==== Rows ====

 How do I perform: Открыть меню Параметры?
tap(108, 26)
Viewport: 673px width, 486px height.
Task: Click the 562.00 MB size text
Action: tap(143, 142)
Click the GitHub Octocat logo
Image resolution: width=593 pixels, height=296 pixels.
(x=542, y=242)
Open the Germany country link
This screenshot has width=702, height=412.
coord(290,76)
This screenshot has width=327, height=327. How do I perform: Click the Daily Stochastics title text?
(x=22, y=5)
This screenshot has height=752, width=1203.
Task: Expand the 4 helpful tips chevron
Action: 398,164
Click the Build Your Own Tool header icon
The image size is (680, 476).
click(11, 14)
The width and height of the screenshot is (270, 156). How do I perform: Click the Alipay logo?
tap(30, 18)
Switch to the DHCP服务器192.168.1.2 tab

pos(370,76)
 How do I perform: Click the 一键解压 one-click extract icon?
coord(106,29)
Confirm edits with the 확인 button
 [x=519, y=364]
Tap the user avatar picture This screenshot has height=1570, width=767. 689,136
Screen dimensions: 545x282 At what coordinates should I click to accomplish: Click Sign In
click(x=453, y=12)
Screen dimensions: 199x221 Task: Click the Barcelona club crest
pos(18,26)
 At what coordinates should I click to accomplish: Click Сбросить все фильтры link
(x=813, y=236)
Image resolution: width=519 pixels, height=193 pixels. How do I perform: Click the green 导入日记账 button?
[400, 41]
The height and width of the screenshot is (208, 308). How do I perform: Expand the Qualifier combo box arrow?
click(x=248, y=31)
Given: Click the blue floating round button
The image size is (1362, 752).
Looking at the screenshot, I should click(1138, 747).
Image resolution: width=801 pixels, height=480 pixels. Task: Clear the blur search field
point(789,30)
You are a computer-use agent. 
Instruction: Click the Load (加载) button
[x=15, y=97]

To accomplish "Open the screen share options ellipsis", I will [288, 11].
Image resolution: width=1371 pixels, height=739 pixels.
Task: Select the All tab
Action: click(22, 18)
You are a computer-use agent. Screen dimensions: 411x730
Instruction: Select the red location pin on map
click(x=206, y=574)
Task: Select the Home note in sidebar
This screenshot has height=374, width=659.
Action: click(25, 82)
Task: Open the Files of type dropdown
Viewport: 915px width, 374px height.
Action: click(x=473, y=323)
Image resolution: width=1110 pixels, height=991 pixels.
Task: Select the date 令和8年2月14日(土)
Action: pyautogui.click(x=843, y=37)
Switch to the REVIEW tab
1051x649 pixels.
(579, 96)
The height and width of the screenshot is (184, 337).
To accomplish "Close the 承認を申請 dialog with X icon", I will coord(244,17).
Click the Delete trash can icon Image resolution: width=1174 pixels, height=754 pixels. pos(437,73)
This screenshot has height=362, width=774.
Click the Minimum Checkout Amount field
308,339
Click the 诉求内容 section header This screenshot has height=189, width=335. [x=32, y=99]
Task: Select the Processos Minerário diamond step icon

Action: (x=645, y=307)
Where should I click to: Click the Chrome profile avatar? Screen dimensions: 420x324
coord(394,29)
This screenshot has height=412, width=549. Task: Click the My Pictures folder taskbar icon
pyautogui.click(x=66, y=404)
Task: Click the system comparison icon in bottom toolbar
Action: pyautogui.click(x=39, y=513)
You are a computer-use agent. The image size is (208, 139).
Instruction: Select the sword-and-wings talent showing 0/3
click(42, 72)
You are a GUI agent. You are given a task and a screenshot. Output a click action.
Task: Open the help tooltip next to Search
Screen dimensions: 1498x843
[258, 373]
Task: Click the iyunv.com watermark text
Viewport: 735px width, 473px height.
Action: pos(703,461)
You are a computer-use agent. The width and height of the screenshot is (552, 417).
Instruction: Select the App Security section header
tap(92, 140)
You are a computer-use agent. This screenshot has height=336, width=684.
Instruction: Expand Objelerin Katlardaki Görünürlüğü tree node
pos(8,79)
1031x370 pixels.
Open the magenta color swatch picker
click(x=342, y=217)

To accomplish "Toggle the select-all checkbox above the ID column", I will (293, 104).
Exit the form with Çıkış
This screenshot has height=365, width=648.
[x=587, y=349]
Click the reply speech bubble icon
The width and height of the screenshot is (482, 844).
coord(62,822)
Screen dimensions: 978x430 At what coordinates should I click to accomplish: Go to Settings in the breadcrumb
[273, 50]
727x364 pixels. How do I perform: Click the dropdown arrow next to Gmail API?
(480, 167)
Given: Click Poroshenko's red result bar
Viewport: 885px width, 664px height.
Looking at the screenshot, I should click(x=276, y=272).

====

§ **Task goal**
In the listing above, copy out the lines from the one containing "You are a computer-use agent. The image" through the one containing "click(42, 72)", keeping both of those lines.

§ **The answer**
You are a computer-use agent. The image size is (208, 139).
Instruction: Select the sword-and-wings talent showing 0/3
click(42, 72)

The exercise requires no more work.